A Wireless Christmas

By Ashley Sterne

from the Singapore Free Press and Mercantile Advertiser, 25 December 1925

Hullo, everybody!  Ashley Sigismund Sterne (1ASS) calling the British Empire for a little light dissertation upon peace and pudding, bells and beef, carols and crackers, sausages and sodamint; everything, in fact, which pertains to what I may call the Festive Season (Copyright).

I propose to open with a carol for the pets, and so, my little loud-speakers, get out your B flat saxophones, your 4-cylinder trombones, and your thermionic valve-trumpets, and accompany Uncle Sigismund while he warbles to you of "Good King Worcestersauce"—same tune as G.K. Wenceslas, but different words.

Good King Worcestersauce looked out
On the Feast of Stephen;
Saw some hobo mouch about
On his lawn so even.

"Hither, page, and bring to me
Chunks of winter fuel—
Pine-logs, coal, and coke," quoth he;
"I'll give yon gink groo-oo-el."

"Dost thou know this wouldy wight?
What's he want here, drat him?"
Asked the King; and, aiming right,
Chucked three pine-logs at him.

"That's the bloke," outspake the lad,
"Who came last week to vex us!
Said for days he'd nothing had
In his solar ple-ex-us!"

"What d'yer want, you cow-faced chap?"
Cried Good Lea-and-Perrin;
"Fish or flesh or fowl, may hap,
Or a good red herrin'?"

"Wine and duck, I'm after, bo',
For my Christmas dinner!
See how lean and thin I grow—
Every moment thi-in-ner!"

"Right! I'll give you all you lack!
Page, bring me my bootses!
Leave the old Kentucky shack,
Follow in my tootsies!"

Then the beggar chap had luck,
On which he'd not been countin';
They made him whine, and gave him a duck
In St. Agnes' fou-oun-tain!

*          *          *          *

Thank you, darlings!  That was very nicely accompanied indeed!  And to mark my appreciation I'm going to send you each my private Christmas greeting-card.  I'll read it to you:

"Mr. Ashley Sigismund Sterne presents the compliments of the season together with his own, and begs to inform you that he is prepared to advance any sum from thrippence to thrippence-farthing on note-of-hand alone.  No interest.  No tiresome enquiries.  No more tired aching feet.  No bottles. No hawkers.  No circulars.  All is peace and goodwill.  Just say which sum you want, enclosing at the same time a £1 note to cover cost of packing and postage, and the money will be sent you under a plain sealed wrapper.

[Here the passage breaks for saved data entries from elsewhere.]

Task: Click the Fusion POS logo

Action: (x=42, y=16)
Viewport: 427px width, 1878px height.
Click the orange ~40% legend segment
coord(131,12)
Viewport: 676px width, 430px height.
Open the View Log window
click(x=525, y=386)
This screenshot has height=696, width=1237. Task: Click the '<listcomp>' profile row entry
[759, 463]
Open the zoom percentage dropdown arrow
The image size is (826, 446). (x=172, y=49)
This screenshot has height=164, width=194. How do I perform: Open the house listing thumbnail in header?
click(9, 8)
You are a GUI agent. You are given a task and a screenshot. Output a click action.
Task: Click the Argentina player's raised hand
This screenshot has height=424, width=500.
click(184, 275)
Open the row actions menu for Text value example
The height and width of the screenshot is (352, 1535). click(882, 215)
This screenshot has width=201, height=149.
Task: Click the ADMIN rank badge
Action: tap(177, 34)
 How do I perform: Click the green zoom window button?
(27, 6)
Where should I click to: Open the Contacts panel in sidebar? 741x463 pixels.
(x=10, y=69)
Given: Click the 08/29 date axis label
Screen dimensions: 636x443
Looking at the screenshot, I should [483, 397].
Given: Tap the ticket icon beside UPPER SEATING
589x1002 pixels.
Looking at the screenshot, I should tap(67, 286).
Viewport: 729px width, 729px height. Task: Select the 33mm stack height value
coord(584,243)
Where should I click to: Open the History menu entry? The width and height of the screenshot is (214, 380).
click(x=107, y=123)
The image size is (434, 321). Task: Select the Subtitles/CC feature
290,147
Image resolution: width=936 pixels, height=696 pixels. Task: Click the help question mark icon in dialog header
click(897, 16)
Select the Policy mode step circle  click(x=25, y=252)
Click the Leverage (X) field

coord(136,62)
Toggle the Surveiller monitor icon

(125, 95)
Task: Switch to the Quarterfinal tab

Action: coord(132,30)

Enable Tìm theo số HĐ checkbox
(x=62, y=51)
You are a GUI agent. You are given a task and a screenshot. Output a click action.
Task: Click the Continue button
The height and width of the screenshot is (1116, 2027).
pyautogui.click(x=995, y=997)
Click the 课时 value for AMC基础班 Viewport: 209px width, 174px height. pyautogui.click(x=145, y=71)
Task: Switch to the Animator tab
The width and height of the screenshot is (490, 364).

N.B.  I do not do business with miners, majors, or sergeant-majors."

*          *          *          *

Good-night, pets!  I hear Nurse calling that your bath is ready; so put out your cigars, drink you dill-water, and buzz off to bed.  I'm going to talk to Pop and Mums, Aunt Sally and old Uncle Tom Cobley now.

*          *          *          *

By way of a suitable overture to to-night's adult programme, I have very kindly arranged with a robin I know to broadcast his liquid notes to you.  Don't, however, take any notice of the preliminary noises you hear, as they will merely emanate from a Burmese nose-flute—an instrument which never fails to stimulate the robin into song.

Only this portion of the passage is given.